Pubdate: Feb 19, 1998
Source: The Scotsman 
Contact:  
Author: Jennifer Trueland - Health Correspondent

DUTCH RESEARCH BACKS CASE FOR LEGALISED USE

Legalising cannabis would make people more likely to try it, but does not
mean they would become regular users, according to research from Holland.

In 1976 the Dutch legalised the possession of small amounts of cannabis and
the results have been reviled and praised.

Lee Brown, head of the US Office for National Drug Control Policy was
unimpressed. "I've visited their parks, the children walk around like
zombies," he said.

But Paul Hagar of the Indiana Civil Liberties Union said: "Hard drug use -
heroin and cocaine - has declined substantially."

According to the data presented in today's New Scientist there was no
immediate increase in cannabis use after 1976 in Holland.
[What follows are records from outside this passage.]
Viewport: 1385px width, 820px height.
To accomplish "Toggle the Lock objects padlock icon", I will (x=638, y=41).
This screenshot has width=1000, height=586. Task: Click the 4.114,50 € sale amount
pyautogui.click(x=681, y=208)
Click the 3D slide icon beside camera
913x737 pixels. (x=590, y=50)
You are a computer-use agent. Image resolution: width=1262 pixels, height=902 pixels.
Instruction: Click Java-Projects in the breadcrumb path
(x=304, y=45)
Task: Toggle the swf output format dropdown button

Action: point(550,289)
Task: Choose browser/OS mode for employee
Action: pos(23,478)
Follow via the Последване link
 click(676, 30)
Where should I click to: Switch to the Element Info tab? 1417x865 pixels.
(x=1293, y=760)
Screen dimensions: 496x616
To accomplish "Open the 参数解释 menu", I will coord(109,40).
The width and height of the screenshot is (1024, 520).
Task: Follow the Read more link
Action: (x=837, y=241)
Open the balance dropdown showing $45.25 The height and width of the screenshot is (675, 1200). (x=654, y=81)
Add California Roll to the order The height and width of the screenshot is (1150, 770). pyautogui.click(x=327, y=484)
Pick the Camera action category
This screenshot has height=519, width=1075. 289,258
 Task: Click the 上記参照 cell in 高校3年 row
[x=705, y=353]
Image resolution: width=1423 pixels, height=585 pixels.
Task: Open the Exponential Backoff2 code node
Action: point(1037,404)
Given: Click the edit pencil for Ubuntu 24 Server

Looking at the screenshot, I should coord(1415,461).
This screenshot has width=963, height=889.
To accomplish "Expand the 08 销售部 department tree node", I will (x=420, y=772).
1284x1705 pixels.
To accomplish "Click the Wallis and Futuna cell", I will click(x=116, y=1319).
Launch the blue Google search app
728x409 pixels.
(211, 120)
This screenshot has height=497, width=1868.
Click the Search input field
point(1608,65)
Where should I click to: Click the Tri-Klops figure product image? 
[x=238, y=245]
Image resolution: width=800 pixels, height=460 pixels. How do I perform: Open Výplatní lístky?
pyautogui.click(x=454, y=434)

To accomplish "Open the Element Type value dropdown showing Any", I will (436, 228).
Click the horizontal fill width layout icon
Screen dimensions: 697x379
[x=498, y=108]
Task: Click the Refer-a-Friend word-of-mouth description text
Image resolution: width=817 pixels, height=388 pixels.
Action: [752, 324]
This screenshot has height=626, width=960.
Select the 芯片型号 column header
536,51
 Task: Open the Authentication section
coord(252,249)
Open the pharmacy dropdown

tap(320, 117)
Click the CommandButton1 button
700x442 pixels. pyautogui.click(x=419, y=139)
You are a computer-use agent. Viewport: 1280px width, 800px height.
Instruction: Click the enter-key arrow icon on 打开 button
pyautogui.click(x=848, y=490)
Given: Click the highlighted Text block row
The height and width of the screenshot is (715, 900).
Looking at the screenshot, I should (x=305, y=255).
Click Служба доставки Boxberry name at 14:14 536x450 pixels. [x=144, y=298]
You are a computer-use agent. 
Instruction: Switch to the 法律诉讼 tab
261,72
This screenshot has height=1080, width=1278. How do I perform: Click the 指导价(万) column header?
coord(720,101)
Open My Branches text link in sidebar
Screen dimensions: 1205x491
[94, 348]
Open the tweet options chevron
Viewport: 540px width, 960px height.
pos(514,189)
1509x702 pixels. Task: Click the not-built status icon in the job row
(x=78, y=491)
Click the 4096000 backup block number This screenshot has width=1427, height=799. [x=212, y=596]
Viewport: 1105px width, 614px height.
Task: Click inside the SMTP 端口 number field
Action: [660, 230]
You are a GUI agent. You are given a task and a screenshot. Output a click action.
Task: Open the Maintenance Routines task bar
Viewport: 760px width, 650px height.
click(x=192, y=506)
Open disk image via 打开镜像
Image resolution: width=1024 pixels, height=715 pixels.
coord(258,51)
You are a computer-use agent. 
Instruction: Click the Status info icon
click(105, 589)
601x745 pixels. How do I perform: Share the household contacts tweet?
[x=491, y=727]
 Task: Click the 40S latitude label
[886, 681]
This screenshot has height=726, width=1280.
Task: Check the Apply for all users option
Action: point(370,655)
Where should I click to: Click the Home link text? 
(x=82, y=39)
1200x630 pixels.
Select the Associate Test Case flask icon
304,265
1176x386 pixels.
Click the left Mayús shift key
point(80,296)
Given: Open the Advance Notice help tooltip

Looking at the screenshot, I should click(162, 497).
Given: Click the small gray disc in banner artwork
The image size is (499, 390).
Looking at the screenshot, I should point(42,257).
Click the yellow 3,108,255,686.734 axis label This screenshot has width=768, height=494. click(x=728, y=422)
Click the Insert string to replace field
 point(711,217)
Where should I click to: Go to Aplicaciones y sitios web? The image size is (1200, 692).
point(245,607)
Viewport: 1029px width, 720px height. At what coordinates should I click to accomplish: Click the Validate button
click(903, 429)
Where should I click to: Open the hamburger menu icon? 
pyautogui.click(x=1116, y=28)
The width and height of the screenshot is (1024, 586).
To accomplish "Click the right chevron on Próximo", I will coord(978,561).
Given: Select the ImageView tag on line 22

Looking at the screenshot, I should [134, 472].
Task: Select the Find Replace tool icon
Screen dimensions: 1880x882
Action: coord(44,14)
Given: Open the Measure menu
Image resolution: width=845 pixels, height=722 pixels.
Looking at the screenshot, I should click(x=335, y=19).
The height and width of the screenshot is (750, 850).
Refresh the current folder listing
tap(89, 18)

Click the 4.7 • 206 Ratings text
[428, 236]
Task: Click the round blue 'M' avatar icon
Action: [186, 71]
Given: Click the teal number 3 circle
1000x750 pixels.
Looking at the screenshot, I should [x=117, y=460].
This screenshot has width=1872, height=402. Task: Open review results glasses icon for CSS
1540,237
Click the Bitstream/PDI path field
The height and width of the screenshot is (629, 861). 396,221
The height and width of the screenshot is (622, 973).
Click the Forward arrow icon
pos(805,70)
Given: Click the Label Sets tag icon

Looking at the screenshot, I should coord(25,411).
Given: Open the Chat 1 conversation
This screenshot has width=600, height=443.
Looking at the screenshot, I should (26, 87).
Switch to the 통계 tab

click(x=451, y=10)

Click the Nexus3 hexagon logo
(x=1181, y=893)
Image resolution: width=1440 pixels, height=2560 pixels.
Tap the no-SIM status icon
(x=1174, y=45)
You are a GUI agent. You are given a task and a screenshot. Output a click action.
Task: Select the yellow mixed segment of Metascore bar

Trends in use
have generally been the same as in other countries.

The percentage who regularly use either hard drugs or cannabis is lower in
the Netherlands than in many other European countries, including Britain.
And the number of hard drug addicts in the Netherlands has not increased
for a decade.

Dirk Korf, of the Institute of Criminology at Amsterdam University,
estimates that 3 per cent of Dutch people had used cannabis at least once
in 1970, rising to 12 per cent in 1991. Most of the increase is because
people who used it in 1970 are still around.

In Amsterdam 55 per cent of the people who say they have tried it do not
become regular drug users.

Decriminilisation was intended to keep people off harder drugs and the
Netherlands has fewer addicts per capita than Italy, Spain, Switzerland,
France or Britain.

Dr Dick Dafters, of Glasgow University's department of psychology, has
studied the effects of drugs including morphine and ecstasy. In his view
cannabis should be decriminilised.

"Physiologically cannabis is less harmful than tobacco and alcohol - I
don't think there has been a single case of someone dying from cannabis and
the amount needed to overdose must be greater than a person's body weight.

"People have a vision of everyone lying around smoking dope rather than
getting on with their lives but I don't think this would be the case. The
people who would do that would be the type without much in their lives in
any case."

Dr Dafters said widespread use of cannabis was unlikely to affect crime
statistics. "If anything, cannabis has a calming effect and does not
encourage violence, unlike alcohol," he said.

Decriminilising cannabis would mean people who wanted to use the drug would
not have to go to drug dealers. Psychologically they would not have felt
thay had crossed the line to criminal behaviour and so might be less likely
to go on to take harder drugs.

Linda Hendry, Scottish spokeswoman for the Legalise Cannabis Campaign,
said: "At the moment teachers have to tell children that cannabis is as bad
as other drugs because it is illegal. Teenagers might then be lured into a
false sense of security and think they will come to no harm with harder
drugs because cannabis is all right."

But Ann Allen, convenor of the Church of Scotland board of social
responsibility, said: "Legalising cannabis could lead to people being
encouraged to try it who would not normally."